SUPPLIED DATA:

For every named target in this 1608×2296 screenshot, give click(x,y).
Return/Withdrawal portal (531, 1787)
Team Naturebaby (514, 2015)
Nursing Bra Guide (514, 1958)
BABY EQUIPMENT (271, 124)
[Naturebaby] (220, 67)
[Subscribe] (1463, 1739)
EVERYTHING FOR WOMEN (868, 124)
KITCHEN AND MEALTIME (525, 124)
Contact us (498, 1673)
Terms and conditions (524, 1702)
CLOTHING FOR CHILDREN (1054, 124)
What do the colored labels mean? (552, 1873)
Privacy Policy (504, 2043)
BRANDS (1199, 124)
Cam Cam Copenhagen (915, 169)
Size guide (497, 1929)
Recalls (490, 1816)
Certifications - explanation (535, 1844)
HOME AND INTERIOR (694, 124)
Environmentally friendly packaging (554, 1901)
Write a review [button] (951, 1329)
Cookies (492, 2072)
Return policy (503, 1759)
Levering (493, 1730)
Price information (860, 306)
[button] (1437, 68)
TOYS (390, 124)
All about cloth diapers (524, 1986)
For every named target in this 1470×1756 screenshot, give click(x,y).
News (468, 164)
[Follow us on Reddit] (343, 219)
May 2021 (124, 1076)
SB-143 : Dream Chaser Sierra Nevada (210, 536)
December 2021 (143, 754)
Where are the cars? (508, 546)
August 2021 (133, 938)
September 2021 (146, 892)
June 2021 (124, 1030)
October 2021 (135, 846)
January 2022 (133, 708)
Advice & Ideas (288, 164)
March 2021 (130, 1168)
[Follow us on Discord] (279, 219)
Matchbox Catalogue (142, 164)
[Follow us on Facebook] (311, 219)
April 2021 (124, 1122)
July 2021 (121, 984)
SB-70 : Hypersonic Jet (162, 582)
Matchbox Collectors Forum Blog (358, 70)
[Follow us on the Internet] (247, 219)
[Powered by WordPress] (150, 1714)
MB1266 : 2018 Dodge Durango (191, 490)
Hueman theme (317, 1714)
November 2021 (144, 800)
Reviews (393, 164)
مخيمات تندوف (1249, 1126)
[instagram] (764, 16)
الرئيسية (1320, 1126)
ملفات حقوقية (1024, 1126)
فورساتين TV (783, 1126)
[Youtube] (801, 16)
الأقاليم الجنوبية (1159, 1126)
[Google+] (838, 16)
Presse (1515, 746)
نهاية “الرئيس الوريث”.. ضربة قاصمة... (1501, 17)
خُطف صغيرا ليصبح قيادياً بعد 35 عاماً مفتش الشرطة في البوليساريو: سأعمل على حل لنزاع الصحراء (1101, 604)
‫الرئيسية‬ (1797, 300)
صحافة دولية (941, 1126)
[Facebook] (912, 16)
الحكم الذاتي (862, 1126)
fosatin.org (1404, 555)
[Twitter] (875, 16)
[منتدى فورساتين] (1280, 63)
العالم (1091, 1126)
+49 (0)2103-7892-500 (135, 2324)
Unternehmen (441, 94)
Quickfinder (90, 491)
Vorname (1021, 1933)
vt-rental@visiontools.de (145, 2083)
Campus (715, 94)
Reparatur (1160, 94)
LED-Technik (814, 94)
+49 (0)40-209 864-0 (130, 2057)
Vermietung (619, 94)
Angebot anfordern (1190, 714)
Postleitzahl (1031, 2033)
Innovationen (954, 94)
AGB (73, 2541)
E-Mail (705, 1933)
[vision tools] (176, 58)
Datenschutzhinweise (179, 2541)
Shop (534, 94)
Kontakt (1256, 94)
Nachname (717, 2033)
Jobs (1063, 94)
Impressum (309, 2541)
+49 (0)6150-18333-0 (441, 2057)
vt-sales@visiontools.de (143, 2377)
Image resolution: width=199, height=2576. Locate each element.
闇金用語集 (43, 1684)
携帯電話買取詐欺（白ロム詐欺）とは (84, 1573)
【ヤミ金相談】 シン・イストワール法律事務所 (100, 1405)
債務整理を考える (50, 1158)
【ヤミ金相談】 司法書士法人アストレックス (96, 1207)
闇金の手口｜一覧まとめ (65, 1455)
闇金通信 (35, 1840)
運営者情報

ASSIGNED TASK: The span to print begins at the line containing "[Follow us on the Internet] (247, 219)" and ends at the final line of the entries; print it exactly and print nothing else.

OUTPUT FOR THIS EXERCISE:
[Follow us on the Internet] (247, 219)
[Powered by WordPress] (150, 1714)
MB1266 : 2018 Dodge Durango (191, 490)
Hueman theme (317, 1714)
November 2021 (144, 800)
Reviews (393, 164)
مخيمات تندوف (1249, 1126)
[instagram] (764, 16)
الرئيسية (1320, 1126)
ملفات حقوقية (1024, 1126)
فورساتين TV (783, 1126)
[Youtube] (801, 16)
الأقاليم الجنوبية (1159, 1126)
[Google+] (838, 16)
Presse (1515, 746)
نهاية “الرئيس الوريث”.. ضربة قاصمة... (1501, 17)
خُطف صغيرا ليصبح قيادياً بعد 35 عاماً مفتش الشرطة في البوليساريو: سأعمل على حل لنزاع الصحراء (1101, 604)
‫الرئيسية‬ (1797, 300)
صحافة دولية (941, 1126)
[Facebook] (912, 16)
الحكم الذاتي (862, 1126)
fosatin.org (1404, 555)
[Twitter] (875, 16)
[منتدى فورساتين] (1280, 63)
العالم (1091, 1126)
+49 (0)2103-7892-500 (135, 2324)
Unternehmen (441, 94)
Quickfinder (90, 491)
Vorname (1021, 1933)
vt-rental@visiontools.de (145, 2083)
Campus (715, 94)
Reparatur (1160, 94)
LED-Technik (814, 94)
+49 (0)40-209 864-0 (130, 2057)
Vermietung (619, 94)
Angebot anfordern (1190, 714)
Postleitzahl (1031, 2033)
Innovationen (954, 94)
AGB (73, 2541)
E-Mail (705, 1933)
[vision tools] (176, 58)
Datenschutzhinweise (179, 2541)
Shop (534, 94)
Kontakt (1256, 94)
Nachname (717, 2033)
Jobs (1063, 94)
Impressum (309, 2541)
+49 (0)6150-18333-0 (441, 2057)
vt-sales@visiontools.de (143, 2377)
Image resolution: width=199, height=2576. Locate each element.
闇金用語集 (43, 1684)
携帯電話買取詐欺（白ロム詐欺）とは (84, 1573)
【ヤミ金相談】 シン・イストワール法律事務所 (100, 1405)
債務整理を考える (50, 1158)
【ヤミ金相談】 司法書士法人アストレックス (96, 1207)
闇金の手口｜一覧まとめ (65, 1455)
闇金通信 (35, 1840)
運営者情報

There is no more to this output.